Mainland regulator approves 11 IPOs

The mainland's securities regulator has given 11 companies the go-ahead to launch their initial public offerings on the Shanghai and Shenzhen stock exchanges, a move expected to drag down the market because of strong investor interest in newly listed shares.

The mainland's securities regulator has given 11 companies the go-ahead to launch their initial public offerings on the Shanghai and Shenzhen stock exchanges, a move expected to drag down the market because of strong investor interest in newly listed shares.

The China Securities Regulatory Commission announced on Tuesday that companies that had passed pre-listing scrutiny could start book-building and trading after consulting the exchanges on their listing dates.

The approvals take the number of pending and launched initial share sales since June to 33, a third of the 100 quota set by the CSRC for the second half of this year.

Five companies will list in Shanghai while the other six will float in Shenzhen - five on the Nasdaq-style ChiNext market and one on the small and medium-sized enterprises board.
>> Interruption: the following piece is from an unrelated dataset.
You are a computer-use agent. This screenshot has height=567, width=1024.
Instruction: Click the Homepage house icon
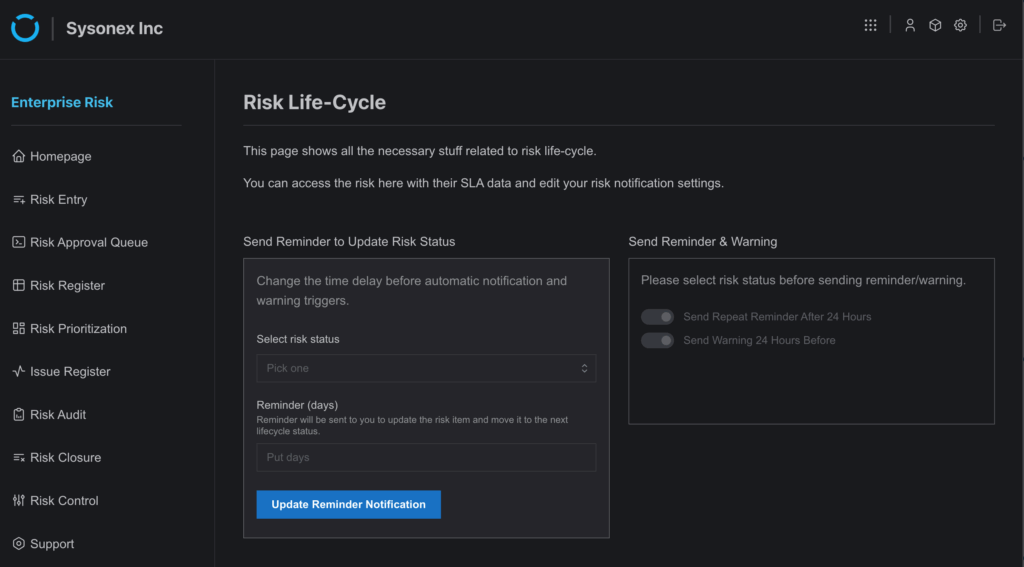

"These companies are lucky since they will be able to obtain long-coveted funds, while the shareholders will get rich," said Cao Hua, a manager with private equity funds operator Tripod Capital. "However, it is far from enough to quench mainland firms' demand for financing."

Beijing resumed processing applications for initial public offerings at the beginning of this year following a 15-month hiatus in a move designed to create a financing alternative to bank loans as the leadership seeks to curb the build-up of bad loans and rein in a rampant shadow banking system.

The CSRC suspended new listings in October 2012 in an attempt to bolster interest in stock trading after the Shanghai market became one of the world's worst performers. The market is up 5.87 per cent so far this year.

With the State Council determined to deleverage an economy facing increasing financial risks by tightening monetary policies, the reopening of the listing market was seen as a step Beijing needed to take to support cash-hungry firms.

But the stock market's lacklustre performance in the first half of this year deterred CSRC chairman Xiao Gang from fast-tracking listing approvals for fear of triggering a sharp fall on the market.

About 600 listing applicants are awaiting approval from the CSRC.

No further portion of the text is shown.